Power can spoil any community, and understanding how it works in the Body of Christ can lead to vibrant community living.

Spitting at capitalists


Tax and God
Calls to destroy capitalism and boycott Facebook and Google resonate well with Franciscans. They are a way of dealing with our anger at the greed of corporations and the selling of our personal lives to advertisers. My Facebook wall is filled with slogans against this consumerist plague.

But slogans are not an effective way to critique capitalism. Slogans have no hope of achieving their purpose, because capitalism is so entrenched that its power permeates everything we do. Our slogans will simply accrue to capitalism’s benefit as we use Google or Facebook to shout them. Religion scholar George Gonzalez puts it this way, ‘Capitalism buys and sells futures and shares in the ideas of its own enemies.’

A more thoughtful response will admit the value of capitalism. In the 19th Century, wealthy Christians wanted to respond to the growing urban poverty, and used the new technologies of the industrial revolution to raise many out of poverty into respectable working lives. They poured money into enterprises that not only gave workers the financial means to house and feed their families, but gave them consumer goods, infrastructure like electric lighting, and the sense of well-being that only meaningful work can supply.

The surplus money generated recycled into this system, and most of us in the West have seen the final results of this Christian endeavour in our living standards. Think of the difference in housing, consumer goods, entertainment, and communications in the last fifty years. These are the fruits of capitalism, and few of us protesting its evils are willing to give them up.

In the urbanisation of India and China today, we are seeing millions being lifted out of poverty annually, as the benefits of capitalism trickle down.

When I was young my parents taught me that I should always spend real money that I had actually had earned or owned. I should restrict debt to buying a house, and I should ensure that any shares I owned were shares in real life productive industries.

A rule of thumb current in the sixties was that CEOs should earn no more than four times the wage of their lowest paid employee, and that virtuous companies produced useful goods or provided useful services.

Most people failed to acknowledge the importance of the creative tension between unions and bosses. For this system to work at all the employers need to insist on making a profit to continue the operation of the industry, and the workers’ associations need also to insist that workers are paid fairly and that conditions uphold human dignity.
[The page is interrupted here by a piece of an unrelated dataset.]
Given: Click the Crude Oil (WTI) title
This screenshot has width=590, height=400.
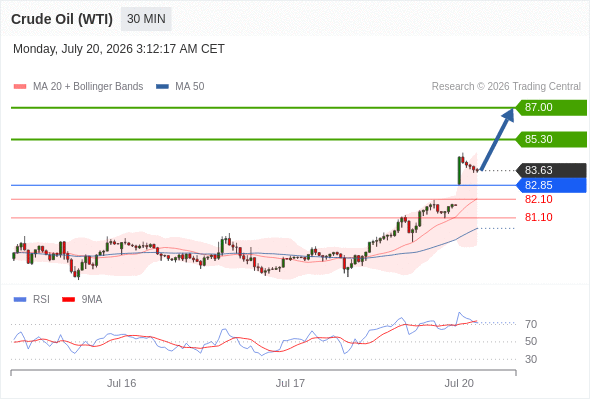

This ‘modest capitalism’ works. I am neither Calvinist nor conservative, and I believe, for example, that relying on the ‘trickle down’ effect is an abrogation of responsibility, but I understand that this system has its value and should not be easily abandoned. What makes me angry is the distortion of this system. We know the symptoms:

1. Executives paid thousands of times more than their lowest paid employee.
2. People exposed to risk through virtual money, derivatives and futures which relate to nothing in the real world.
3. The commodification of human beings to be sold by giant corporations to advertisers.
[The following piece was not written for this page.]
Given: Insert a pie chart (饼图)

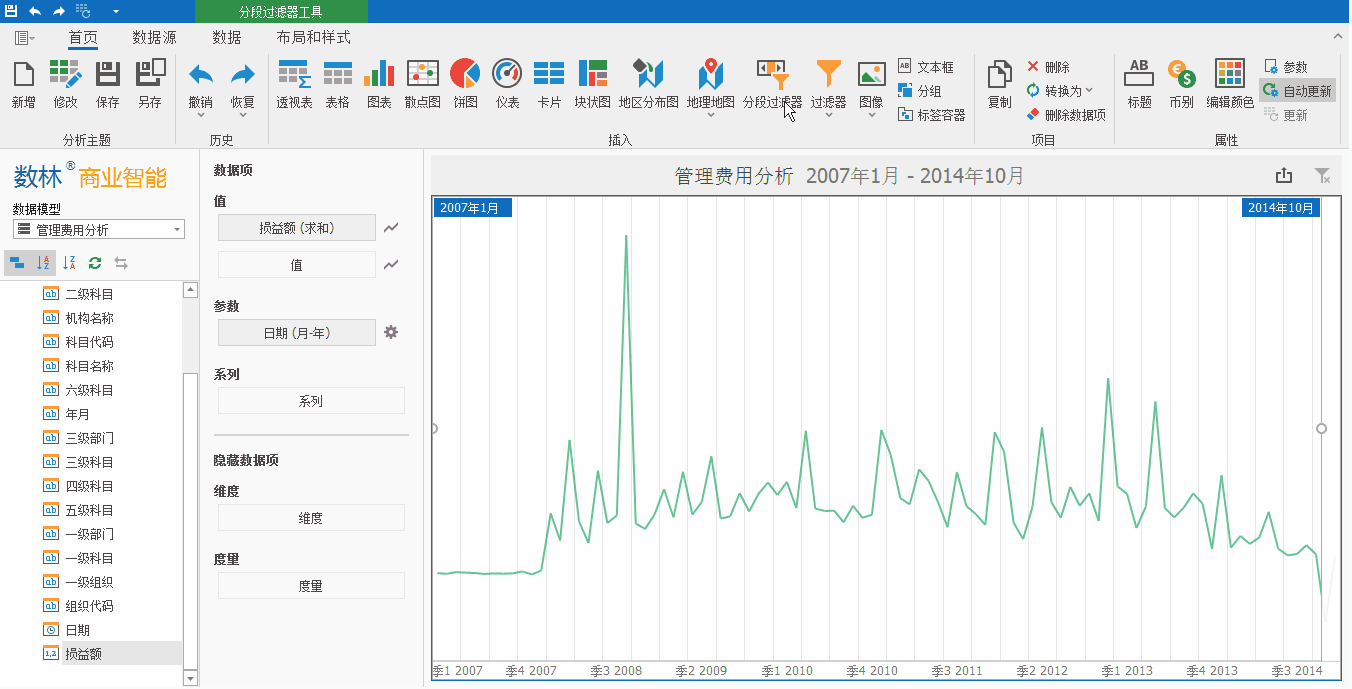Looking at the screenshot, I should click(465, 84).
These expressions of greed should be condemned, but slogans are not sufficient. We need to understand more fully how the system we have inherited actually works and to thoughtfully articulate good reasons why these practices despoil the vulnerable and destroy our community.

I submit that the responsibility of Franciscans (who are called to be sensitive to the use and abuse of money) is to grow in their understanding of economics, to be real about how capitalism lifts people out of poverty, and from that position of understanding articulate their critique of greed.